PROMPT
Give back all the records exactly, keeping every line whole.

DATA FOR THIS EXERCISE
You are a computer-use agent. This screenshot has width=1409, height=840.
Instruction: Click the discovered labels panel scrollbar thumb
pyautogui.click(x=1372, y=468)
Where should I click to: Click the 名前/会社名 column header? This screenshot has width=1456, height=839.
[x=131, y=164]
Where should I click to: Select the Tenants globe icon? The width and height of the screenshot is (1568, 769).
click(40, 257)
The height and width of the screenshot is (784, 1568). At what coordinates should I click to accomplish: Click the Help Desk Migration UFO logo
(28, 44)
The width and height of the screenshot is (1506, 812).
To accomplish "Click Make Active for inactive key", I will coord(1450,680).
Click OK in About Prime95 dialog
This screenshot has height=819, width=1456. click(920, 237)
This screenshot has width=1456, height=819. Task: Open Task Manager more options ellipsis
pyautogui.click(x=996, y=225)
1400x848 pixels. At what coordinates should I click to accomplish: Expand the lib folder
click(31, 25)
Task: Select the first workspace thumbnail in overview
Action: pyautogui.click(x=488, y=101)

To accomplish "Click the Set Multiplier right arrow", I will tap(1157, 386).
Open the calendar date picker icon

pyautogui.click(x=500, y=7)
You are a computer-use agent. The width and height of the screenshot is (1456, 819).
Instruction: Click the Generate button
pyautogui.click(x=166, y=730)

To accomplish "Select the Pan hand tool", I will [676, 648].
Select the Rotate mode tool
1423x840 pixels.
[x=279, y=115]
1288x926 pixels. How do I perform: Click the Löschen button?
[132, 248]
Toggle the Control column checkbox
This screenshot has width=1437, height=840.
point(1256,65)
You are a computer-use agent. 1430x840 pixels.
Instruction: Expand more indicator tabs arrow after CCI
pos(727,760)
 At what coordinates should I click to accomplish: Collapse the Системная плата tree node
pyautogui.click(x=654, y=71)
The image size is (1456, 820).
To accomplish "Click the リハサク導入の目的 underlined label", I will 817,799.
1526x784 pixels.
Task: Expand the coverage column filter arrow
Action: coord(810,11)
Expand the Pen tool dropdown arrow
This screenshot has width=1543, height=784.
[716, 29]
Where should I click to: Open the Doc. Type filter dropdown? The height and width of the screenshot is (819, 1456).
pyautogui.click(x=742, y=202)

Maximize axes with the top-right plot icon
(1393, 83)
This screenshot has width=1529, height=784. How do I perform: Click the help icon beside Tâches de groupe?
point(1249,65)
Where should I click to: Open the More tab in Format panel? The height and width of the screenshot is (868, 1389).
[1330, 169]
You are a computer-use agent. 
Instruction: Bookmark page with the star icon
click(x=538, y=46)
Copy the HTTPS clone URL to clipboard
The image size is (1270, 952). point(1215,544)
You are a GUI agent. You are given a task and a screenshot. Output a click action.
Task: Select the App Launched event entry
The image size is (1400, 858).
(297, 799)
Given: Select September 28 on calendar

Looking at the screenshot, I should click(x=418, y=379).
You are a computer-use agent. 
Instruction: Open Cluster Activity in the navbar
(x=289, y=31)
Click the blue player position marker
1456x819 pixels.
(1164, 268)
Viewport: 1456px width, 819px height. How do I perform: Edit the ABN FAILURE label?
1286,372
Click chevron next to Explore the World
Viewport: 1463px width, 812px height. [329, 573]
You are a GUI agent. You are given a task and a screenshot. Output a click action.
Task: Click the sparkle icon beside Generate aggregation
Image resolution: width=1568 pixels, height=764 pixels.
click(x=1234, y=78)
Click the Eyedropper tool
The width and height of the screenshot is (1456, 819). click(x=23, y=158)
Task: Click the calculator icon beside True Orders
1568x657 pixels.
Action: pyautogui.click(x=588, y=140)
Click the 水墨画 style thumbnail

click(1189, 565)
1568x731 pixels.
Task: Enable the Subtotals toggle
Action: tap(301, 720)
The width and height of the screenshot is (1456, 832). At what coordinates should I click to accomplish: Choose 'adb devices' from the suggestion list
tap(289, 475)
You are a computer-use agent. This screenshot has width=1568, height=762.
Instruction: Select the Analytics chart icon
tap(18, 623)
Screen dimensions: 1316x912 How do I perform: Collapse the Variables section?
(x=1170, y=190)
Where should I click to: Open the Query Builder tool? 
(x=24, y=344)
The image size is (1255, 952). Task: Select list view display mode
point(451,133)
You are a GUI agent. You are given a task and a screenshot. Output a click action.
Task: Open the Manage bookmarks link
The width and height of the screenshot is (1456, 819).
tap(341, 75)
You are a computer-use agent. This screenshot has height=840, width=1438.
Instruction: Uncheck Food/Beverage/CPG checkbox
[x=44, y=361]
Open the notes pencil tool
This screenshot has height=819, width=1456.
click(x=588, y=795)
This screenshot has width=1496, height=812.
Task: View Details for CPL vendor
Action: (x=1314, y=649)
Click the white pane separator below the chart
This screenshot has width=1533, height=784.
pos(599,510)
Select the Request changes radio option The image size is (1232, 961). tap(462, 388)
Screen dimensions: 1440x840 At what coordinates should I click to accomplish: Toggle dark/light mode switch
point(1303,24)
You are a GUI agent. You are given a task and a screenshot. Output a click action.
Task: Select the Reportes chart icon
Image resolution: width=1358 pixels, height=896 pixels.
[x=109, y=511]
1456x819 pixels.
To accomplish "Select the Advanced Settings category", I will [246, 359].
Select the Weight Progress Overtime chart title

WRITTEN REPLY
You are a computer-use agent. This screenshot has width=1409, height=840.
Instruction: Click the discovered labels panel scrollbar thumb
pyautogui.click(x=1372, y=468)
Where should I click to: Click the 名前/会社名 column header? This screenshot has width=1456, height=839.
[x=131, y=164]
Where should I click to: Select the Tenants globe icon? The width and height of the screenshot is (1568, 769).
click(40, 257)
The height and width of the screenshot is (784, 1568). At what coordinates should I click to accomplish: Click the Help Desk Migration UFO logo
(28, 44)
The width and height of the screenshot is (1506, 812).
To accomplish "Click Make Active for inactive key", I will coord(1450,680).
Click OK in About Prime95 dialog
This screenshot has height=819, width=1456. click(920, 237)
This screenshot has width=1456, height=819. Task: Open Task Manager more options ellipsis
pyautogui.click(x=996, y=225)
1400x848 pixels. At what coordinates should I click to accomplish: Expand the lib folder
click(31, 25)
Task: Select the first workspace thumbnail in overview
Action: pyautogui.click(x=488, y=101)

To accomplish "Click the Set Multiplier right arrow", I will tap(1157, 386).
Open the calendar date picker icon

pyautogui.click(x=500, y=7)
You are a computer-use agent. The width and height of the screenshot is (1456, 819).
Instruction: Click the Generate button
pyautogui.click(x=166, y=730)

To accomplish "Select the Pan hand tool", I will [676, 648].
Select the Rotate mode tool
1423x840 pixels.
[x=279, y=115]
1288x926 pixels. How do I perform: Click the Löschen button?
[132, 248]
Toggle the Control column checkbox
This screenshot has width=1437, height=840.
point(1256,65)
You are a computer-use agent. 1430x840 pixels.
Instruction: Expand more indicator tabs arrow after CCI
pos(727,760)
 At what coordinates should I click to accomplish: Collapse the Системная плата tree node
pyautogui.click(x=654, y=71)
The image size is (1456, 820).
To accomplish "Click the リハサク導入の目的 underlined label", I will 817,799.
1526x784 pixels.
Task: Expand the coverage column filter arrow
Action: coord(810,11)
Expand the Pen tool dropdown arrow
This screenshot has width=1543, height=784.
[716, 29]
Where should I click to: Open the Doc. Type filter dropdown? The height and width of the screenshot is (819, 1456).
pyautogui.click(x=742, y=202)

Maximize axes with the top-right plot icon
(1393, 83)
This screenshot has width=1529, height=784. How do I perform: Click the help icon beside Tâches de groupe?
point(1249,65)
Where should I click to: Open the More tab in Format panel? The height and width of the screenshot is (868, 1389).
[1330, 169]
You are a computer-use agent. 
Instruction: Bookmark page with the star icon
click(x=538, y=46)
Copy the HTTPS clone URL to clipboard
The image size is (1270, 952). point(1215,544)
You are a GUI agent. You are given a task and a screenshot. Output a click action.
Task: Select the App Launched event entry
The image size is (1400, 858).
(297, 799)
Given: Select September 28 on calendar

Looking at the screenshot, I should click(x=418, y=379).
You are a computer-use agent. 
Instruction: Open Cluster Activity in the navbar
(x=289, y=31)
Click the blue player position marker
1456x819 pixels.
(1164, 268)
Viewport: 1456px width, 819px height. How do I perform: Edit the ABN FAILURE label?
1286,372
Click chevron next to Explore the World
Viewport: 1463px width, 812px height. [329, 573]
You are a GUI agent. You are given a task and a screenshot. Output a click action.
Task: Click the sparkle icon beside Generate aggregation
Image resolution: width=1568 pixels, height=764 pixels.
click(x=1234, y=78)
Click the Eyedropper tool
The width and height of the screenshot is (1456, 819). click(x=23, y=158)
Task: Click the calculator icon beside True Orders
1568x657 pixels.
Action: pyautogui.click(x=588, y=140)
Click the 水墨画 style thumbnail

click(1189, 565)
1568x731 pixels.
Task: Enable the Subtotals toggle
Action: tap(301, 720)
The width and height of the screenshot is (1456, 832). At what coordinates should I click to accomplish: Choose 'adb devices' from the suggestion list
tap(289, 475)
You are a computer-use agent. This screenshot has width=1568, height=762.
Instruction: Select the Analytics chart icon
tap(18, 623)
Screen dimensions: 1316x912 How do I perform: Collapse the Variables section?
(x=1170, y=190)
Where should I click to: Open the Query Builder tool? 
(x=24, y=344)
The image size is (1255, 952). Task: Select list view display mode
point(451,133)
You are a GUI agent. You are given a task and a screenshot. Output a click action.
Task: Open the Manage bookmarks link
The width and height of the screenshot is (1456, 819).
tap(341, 75)
You are a computer-use agent. This screenshot has height=840, width=1438.
Instruction: Uncheck Food/Beverage/CPG checkbox
[x=44, y=361]
Open the notes pencil tool
This screenshot has height=819, width=1456.
click(x=588, y=795)
This screenshot has width=1496, height=812.
Task: View Details for CPL vendor
Action: (x=1314, y=649)
Click the white pane separator below the chart
This screenshot has width=1533, height=784.
pos(599,510)
Select the Request changes radio option The image size is (1232, 961). tap(462, 388)
Screen dimensions: 1440x840 At what coordinates should I click to accomplish: Toggle dark/light mode switch
point(1303,24)
You are a GUI agent. You are given a task and a screenshot. Output a click action.
Task: Select the Reportes chart icon
Image resolution: width=1358 pixels, height=896 pixels.
[x=109, y=511]
1456x819 pixels.
To accomplish "Select the Advanced Settings category", I will [246, 359].
Select the Weight Progress Overtime chart title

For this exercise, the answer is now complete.